(Exercise input)

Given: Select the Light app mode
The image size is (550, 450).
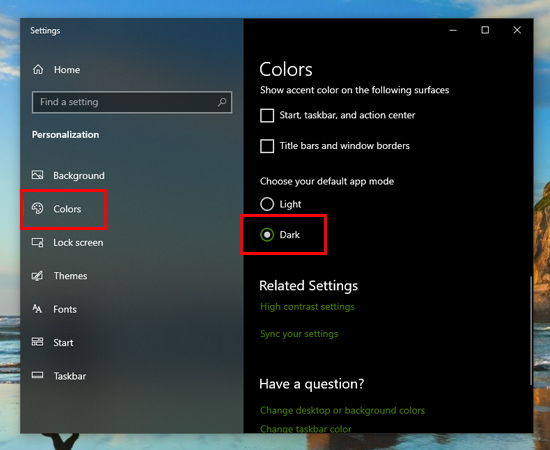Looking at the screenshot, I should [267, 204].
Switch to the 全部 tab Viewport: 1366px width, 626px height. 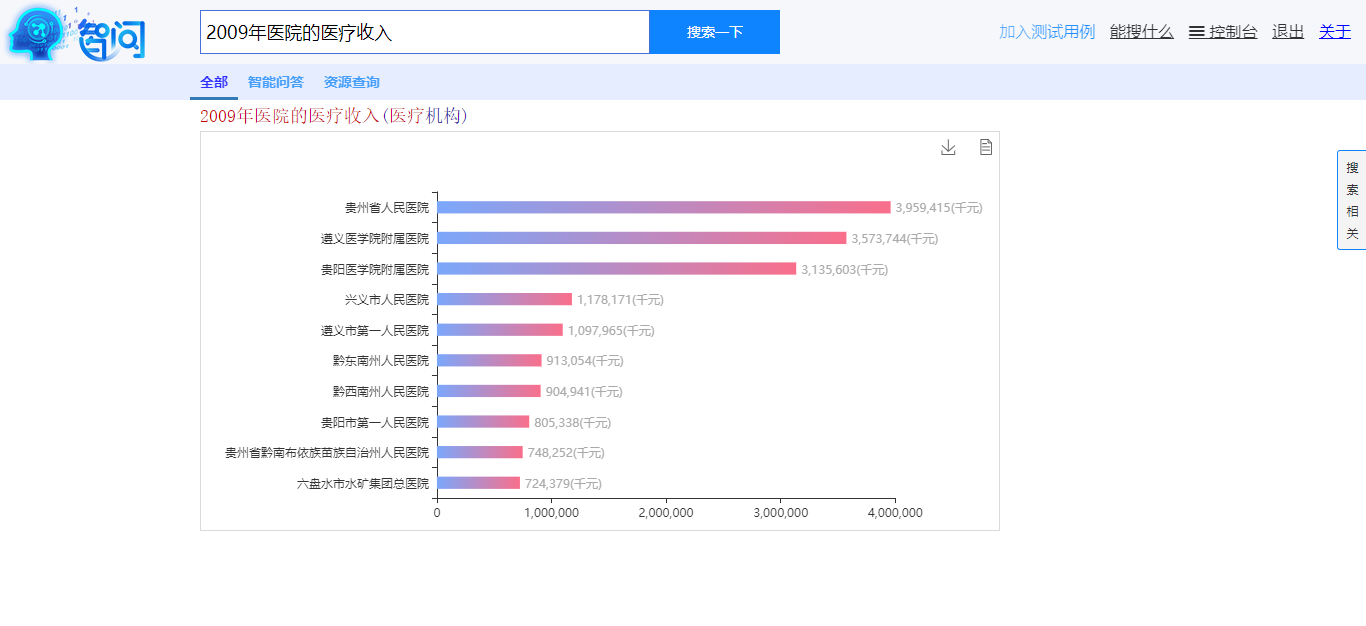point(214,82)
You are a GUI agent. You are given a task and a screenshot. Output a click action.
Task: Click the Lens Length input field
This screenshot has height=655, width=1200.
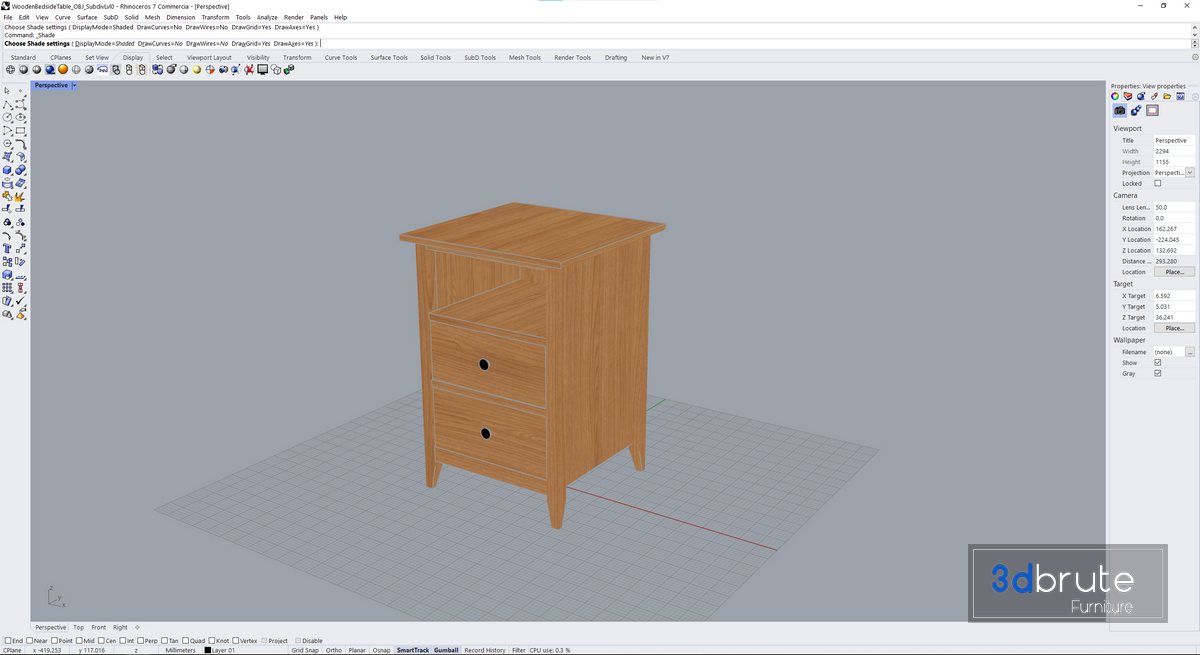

(End Exercise input)

From the line containing "You are a GUI" through the last line of the records, both included, output those lines exactly and nothing else; skip the pictures.

You are a GUI agent. You are given a task and a screenshot. Output a click action.
Task: Click the Lens Length input field
This screenshot has height=655, width=1200.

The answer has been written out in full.